數據庫網關將網絡接管能力、數據庫通信分析能力及密碼安全應用能力進行了整合，在技術層面上能夠真正做到零改造（無需替換文件、無需重啟服務）實現密碼保護。但是，其流程中多了報文解析、組裝，從實現原理上分析，性能較數據庫驅動實現方式弱。另外，數據庫通信協議的多樣性、不同版本之間的差異性、數據庫通信協議的保密性等問題，都是數據庫網關應用的重點和難點。

3 驅動 / 內核層數據安全存儲方案

數據在應用層面寫入或讀取，都會通過文件驅動或操作系統內核向塊 / 簇層面完成交互。技術路線上，也可以在驅動 / 內核層面進行業務流程接管，最終實現數據存儲或者讀取時的透明密碼操作。

通過對文件驅動或操作系統內核進行流程干預，當發現當前文件符合保護策略時，即進入密碼保護處理流程。在驅動 / 內核層面，能夠獲取待操作文件存儲路徑、文件內容、訪問進程等具體信息，可依托白名單等機制來實現是否進行自動加解密、完整性校驗或文件的重定向等操作，待操作完成后即可按照原有業務流程進行處理。通常都會在應用中設定安全區、安全訪問白名單，對存放在該區域內的文件自動進行機密性和完整性操作，只有在白名單內的進程進行訪問時，方可自動進行解密或完成完整性校驗，保障非授權訪問的安全。

本節密碼透明安全防護的技術路線以文件為最小單位，適用于數據庫文件和其他常規文件，保護的執行效率較高，適用于大量非結構化數據統一進行安全存儲的應用場景。由于該技術路線中防護對象的最小單位為文件，因此無法實現數據庫字段級安全防護需求。

4 塊 / 簇層數據安全存儲方式

塊 / 簇存儲保護與驅動 / 內核保護原理基本一致，只是執行的層面是在更底層，處理的對象不再是文件數據，而是塊 / 簇數據。

數據最終以塊 / 簇數據的方式進行存儲，當進行數據寫入時，通常采用符合塊 / 簇保護模式的密碼算法快速實現數據加密處理，既保證安全性和計算效率，也要考慮數據隨機讀取的實際需求。當數據讀取時，可以采用同樣的加密模式進行解密，還原出原文信息。

數據的完整性計算往往會改變原有數據的大小。在塊 / 簇存儲模式下都是以固定字節大小的單位來實現存儲，數據長度的變化很可能會引起跨塊 / 簇存儲，因此，在存儲設備中實現塊 /簇層完整性校驗值存儲的挑戰較大，故現有的塊存儲安全手段多以加密主，同時兼顧完整性防護的較少。

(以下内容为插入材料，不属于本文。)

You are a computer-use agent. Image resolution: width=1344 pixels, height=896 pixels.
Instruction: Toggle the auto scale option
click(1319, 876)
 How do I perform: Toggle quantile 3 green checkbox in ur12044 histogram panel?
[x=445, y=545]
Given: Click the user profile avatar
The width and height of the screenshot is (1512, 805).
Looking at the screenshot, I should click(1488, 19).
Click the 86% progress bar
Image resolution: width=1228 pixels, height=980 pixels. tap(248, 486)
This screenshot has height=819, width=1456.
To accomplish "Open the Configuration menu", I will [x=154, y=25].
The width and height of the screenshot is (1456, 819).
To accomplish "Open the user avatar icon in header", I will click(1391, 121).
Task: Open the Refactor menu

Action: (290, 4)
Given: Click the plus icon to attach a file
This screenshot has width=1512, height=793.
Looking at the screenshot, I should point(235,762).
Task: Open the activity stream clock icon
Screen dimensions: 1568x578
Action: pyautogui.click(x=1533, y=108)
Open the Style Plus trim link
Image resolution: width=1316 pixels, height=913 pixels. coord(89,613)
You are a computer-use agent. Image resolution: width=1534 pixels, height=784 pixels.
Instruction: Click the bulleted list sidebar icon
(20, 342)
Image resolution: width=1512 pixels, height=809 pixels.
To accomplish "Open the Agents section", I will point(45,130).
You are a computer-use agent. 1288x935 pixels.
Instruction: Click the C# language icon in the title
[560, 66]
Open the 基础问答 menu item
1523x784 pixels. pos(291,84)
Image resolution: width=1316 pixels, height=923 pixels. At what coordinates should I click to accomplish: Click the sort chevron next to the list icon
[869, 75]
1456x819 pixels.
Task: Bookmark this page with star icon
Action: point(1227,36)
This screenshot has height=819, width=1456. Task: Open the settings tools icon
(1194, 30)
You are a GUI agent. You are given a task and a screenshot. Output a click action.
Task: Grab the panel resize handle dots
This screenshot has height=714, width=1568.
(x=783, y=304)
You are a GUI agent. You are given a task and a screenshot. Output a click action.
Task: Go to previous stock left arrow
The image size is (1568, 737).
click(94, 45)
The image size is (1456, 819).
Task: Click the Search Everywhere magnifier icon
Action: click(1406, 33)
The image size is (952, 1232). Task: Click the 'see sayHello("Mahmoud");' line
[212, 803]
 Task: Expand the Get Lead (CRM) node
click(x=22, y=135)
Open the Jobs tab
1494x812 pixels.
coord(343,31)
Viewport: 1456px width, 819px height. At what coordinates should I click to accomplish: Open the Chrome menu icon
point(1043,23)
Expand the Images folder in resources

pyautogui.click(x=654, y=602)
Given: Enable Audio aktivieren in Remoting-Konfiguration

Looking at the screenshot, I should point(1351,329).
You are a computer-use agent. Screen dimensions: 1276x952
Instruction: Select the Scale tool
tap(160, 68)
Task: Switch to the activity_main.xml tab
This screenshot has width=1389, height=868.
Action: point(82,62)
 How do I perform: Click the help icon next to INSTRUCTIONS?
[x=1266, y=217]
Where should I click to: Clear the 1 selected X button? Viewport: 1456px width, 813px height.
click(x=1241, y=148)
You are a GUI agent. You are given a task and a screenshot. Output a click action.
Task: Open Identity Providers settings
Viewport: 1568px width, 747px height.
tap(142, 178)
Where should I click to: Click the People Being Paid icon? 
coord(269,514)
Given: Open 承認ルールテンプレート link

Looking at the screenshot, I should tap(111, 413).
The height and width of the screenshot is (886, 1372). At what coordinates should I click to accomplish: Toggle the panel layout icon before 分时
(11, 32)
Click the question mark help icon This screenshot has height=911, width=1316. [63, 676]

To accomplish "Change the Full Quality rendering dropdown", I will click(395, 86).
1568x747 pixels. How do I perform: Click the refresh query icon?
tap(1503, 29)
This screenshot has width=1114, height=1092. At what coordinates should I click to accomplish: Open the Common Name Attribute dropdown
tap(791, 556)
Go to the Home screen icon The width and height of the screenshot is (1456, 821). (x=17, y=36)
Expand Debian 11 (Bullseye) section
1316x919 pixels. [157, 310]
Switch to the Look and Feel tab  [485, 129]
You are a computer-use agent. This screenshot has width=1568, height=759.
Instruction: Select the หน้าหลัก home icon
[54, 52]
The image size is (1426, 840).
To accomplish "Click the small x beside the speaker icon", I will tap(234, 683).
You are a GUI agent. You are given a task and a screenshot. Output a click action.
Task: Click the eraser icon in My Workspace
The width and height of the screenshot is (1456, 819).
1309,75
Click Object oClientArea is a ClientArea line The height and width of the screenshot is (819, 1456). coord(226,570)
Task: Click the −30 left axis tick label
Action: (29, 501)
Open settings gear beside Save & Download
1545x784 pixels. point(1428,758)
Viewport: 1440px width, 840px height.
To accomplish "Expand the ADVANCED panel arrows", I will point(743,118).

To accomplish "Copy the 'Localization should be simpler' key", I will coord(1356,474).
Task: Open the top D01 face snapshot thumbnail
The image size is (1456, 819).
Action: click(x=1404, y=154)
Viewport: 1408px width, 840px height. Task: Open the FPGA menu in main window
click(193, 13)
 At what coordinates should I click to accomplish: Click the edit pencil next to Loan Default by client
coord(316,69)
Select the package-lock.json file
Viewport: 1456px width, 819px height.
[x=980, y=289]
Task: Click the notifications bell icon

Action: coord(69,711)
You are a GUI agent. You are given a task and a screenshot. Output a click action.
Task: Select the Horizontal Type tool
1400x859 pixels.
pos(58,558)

相比于驅動 / 內核存儲，塊 / 簇存儲的顆粒度更大，效率更高，其運行在存儲的更底層，對 FC SAN、IP SAN 等新型網絡存儲也完全兼容，但是與驅動 / 內核存儲一樣，由于顆粒度更大，無法實現更加精細化的策略控制，適用于海量大數據加密存儲。

5 方案比較

上文依次對應用層、驅動 / 內核層以及塊 /簇層的數據存儲保護的技術路線進行了說明，從技術原理等角度初步說明了各種模式下的數據保護方式。針對幾種不同的數據存儲保護方式，本文從不同角度進行了比較，結果如表 1 所示。

表 1 不同模式下數據安全存儲方案比較

通過上表可以看出，若需對數據進行顆粒度較小的保護，不適合選擇文件和磁盤加密模式；若需零改造實現數據的國密算法保護，采用數據庫進行處理時，數據庫網關模式是較好的方式；若基于文件進行處理，則文件加密方式是較好的實現方式；若需支持高性能大數據量的加解密服務，文件和磁盤加密則是較好的選擇；若綜合考慮集成改造成本、運算效率、保護顆粒度等因素，針對數據庫來講，數據庫驅動模式則是較優的選擇，而對于文件來講，則推薦采用文件保護模式。

6 結 語

數據已經發展成為新型生產要素，也是數字經濟的重要支撐，其安全性將大大影響數字經濟的健康發展，密碼技術是保障數據安全行之有效、經濟實用的手段。本文結合現階段數據類型以及數據的存儲邏輯，逐層從技術原理、優缺點等方面闡述了主流數據存儲保護的技術路線和效果，為系統運營者選擇適合自己的數據保護手段提供參考。